Configuring prefilter rules

Use prefilter rules in a non-default prefilter policy to provide early blocking for unwanted traffic, and to fast path traffic that does not benefit from access control inspection.

If your device supports flow offload, fast path traffic is eligible for flow offload if it meets all other criteria. See Large flow offloads.

Before you begin

You cannot create rules in the default prefilter policy. If you have not created a custom prefilter policy, do so now.

Procedure

Step 1	Choose Policies > Security policies > Prefilter and create or edit a prefilter policy.
Step 2	Click Add Prefilter Rule. You can also right-click a rule and select Insert New Prefilter Rule.
Step 3	Enter a Name for the rule.
Step 4	Select whether the rule should be Enabled. A rule must be enabled to affect traffic through the device.
Step 5	Select the Action to be taken on matching traffic. Fastpath—Exempts matching traffic from all further inspection and control, including access control, identity requirements, and rate limiting. These connections are eligible for flow offload if the device supports it. Block—Blocks matching traffic without further inspection of any kind. Analyze—Allows traffic to continue to be analyzed by the rest of access control. If passed by access control and any related deep inspection, this traffic may also be rate limited.
Step 6	Select where to Insert the rule.

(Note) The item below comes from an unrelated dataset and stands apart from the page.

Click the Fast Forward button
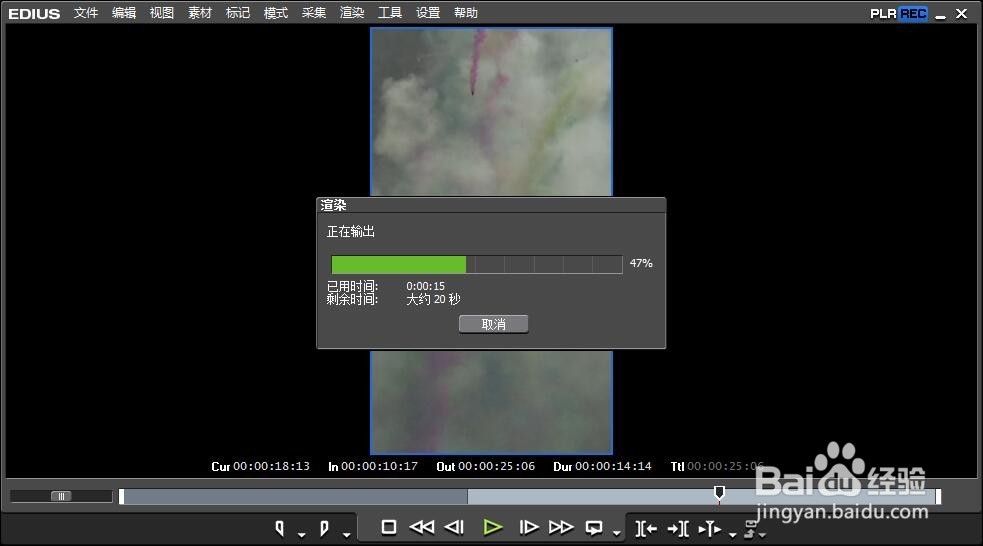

The default is to insert the rule at the end of the policy, but you can select an existing rule and insert the new rule before or after that rule. The action of the first rule that matches a connection is applied to that connection, so order matters.
Step 7	(Optional.) Select the object that defines the Time Range for the rule. You can limit what times of day, or which days, a rule is operational. For example, the rule could apply during business hours only. Select an existing time range object or create a new one. For more information, see Creating Time Range Objects.
Step 8	Configure the traffic matching conditions for the rule. The rule is applied to connections that match all of the conditions. Within a condition type, separate elements are OR’ed, so that matching any of the selected items counts as a match. For the rule as a whole, all condition types are AND’ed: a connection must match at least one item on each tab to match the rule. You can use the following types of conditions: Interface Objects—Select the security zones or interface groups that contain the interfaces to which the rule should apply. The default, no objects selected, applies the rule to all interfaces on the device. Networks—Select the network objects that define the source (Add to Source) or destination (Add to Destination) IP addresses, or both. The default (no objects selected) matches all source and destination IP addresses. VLAN tags—Select the objects that define the VLANs to which the rule should apply. For more information, see VLAN tags rule conditions. Ports—Select the TCP/UDP ports, or other protocol, for the connections and add them to the source or destination criteria. Source criteria is TCP/UDP only, but you can select other protocols for the destination. For more information, see Port rule conditions for prefilter rules.
Step 9	(Fastpath and Block rules only.) Click Logging and configure how matching connections should be logged.
Step 10	(Optional.) Click Comment and add comments to the rule. Use comments to help you understand the purpose of the rule and its change history.
Step 11	Click Add. If you need to move the rule, do so now.
Step 12	Click Save to save the policy.